Rokt’s analysis centers on a fundamental shift in how consumers engage with the purchase process. AI systems capable of searching, filtering, and comparing products at speed are taking over the discovery phase of shopping. The consumer, rather than spending time navigating a retailer’s website, increasingly delegates that work to an AI agent and re-enters the experience at the point of transaction. What Rokt calls the “Transaction Moment” is when that re-entry happens.
The evidence for this shift is cited throughout Rokt’s research. McKinsey found that 44 percent of people who have used AI-powered search now consider it their preferred browsing method. As that percentage grows, the early-stage touchpoints that brands have historically relied on, keyword advertising, category pages, and product listings, lose their ability to engage shoppers who have already made initial decisions by the time they reach a retailer.

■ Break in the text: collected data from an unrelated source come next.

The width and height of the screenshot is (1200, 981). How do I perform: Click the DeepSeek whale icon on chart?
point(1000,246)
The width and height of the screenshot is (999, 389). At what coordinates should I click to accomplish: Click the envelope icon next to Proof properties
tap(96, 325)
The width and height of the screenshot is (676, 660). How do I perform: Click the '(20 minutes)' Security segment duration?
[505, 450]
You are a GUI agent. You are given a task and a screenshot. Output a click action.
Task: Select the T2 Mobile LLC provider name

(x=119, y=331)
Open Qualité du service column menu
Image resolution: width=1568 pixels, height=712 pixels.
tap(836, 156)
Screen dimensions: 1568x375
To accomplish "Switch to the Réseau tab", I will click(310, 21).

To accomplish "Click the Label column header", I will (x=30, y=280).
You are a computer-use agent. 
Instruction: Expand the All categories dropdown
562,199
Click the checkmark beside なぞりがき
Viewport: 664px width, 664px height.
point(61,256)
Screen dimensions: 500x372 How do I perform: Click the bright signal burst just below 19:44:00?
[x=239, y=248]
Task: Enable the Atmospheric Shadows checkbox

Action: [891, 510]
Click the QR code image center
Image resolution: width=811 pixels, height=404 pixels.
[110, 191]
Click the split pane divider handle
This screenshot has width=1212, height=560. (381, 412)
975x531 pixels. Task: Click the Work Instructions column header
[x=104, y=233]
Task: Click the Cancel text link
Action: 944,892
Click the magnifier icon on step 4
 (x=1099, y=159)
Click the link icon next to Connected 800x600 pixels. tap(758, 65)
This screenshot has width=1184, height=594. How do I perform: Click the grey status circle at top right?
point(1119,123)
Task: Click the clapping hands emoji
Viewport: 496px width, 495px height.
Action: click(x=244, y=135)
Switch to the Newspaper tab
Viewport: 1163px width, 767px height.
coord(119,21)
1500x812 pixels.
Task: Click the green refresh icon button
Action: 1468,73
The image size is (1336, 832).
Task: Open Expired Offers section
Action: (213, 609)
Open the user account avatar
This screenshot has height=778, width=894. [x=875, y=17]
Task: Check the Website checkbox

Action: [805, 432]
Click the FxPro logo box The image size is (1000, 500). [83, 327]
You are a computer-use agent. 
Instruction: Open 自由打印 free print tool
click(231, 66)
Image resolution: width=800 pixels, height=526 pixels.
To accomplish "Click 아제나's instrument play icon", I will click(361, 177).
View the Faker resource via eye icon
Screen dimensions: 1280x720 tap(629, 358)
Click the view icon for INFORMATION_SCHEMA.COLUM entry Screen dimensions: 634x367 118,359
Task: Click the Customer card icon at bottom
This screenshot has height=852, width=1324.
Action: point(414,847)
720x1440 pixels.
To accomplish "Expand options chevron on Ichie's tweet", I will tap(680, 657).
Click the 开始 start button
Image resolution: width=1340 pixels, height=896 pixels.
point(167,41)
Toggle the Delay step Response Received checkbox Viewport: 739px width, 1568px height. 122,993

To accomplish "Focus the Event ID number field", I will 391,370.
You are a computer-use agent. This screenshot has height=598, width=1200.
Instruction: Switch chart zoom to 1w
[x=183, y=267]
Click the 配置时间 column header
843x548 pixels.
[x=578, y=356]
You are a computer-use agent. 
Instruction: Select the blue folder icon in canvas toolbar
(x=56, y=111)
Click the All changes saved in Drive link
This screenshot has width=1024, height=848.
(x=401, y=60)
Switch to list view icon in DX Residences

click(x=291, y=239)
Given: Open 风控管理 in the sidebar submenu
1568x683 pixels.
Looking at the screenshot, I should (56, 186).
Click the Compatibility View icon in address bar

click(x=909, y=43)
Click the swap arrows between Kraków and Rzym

What remains is checkout. And checkout, as Rokt describes it, now carries a dual function. It must complete the transaction efficiently, yes. Still, it must also serve as a trust-building moment, a “validation layer” where consumers whose algorithms have been guided can confirm they are making the right choice. PYMNTS research cited in Rokt’s work supports this framing, showing that even in highly automated shopping flows, consumers still want transparency and control when they are about to spend.
Rokt has built its technology around this insight. The company’s Rokt Brain system uses real-time data analysis to determine the most contextually relevant experience for each customer at the moment of purchase, whether that means a relevant upsell, a loyalty offer, a payment pathway, or simply an uncluttered confirmation flow. The system processes nearly 2 trillion data points annually. The results, as Rokt reports them, include click-through rates of 4.03 percent, more than ten times the standard for digital display advertising.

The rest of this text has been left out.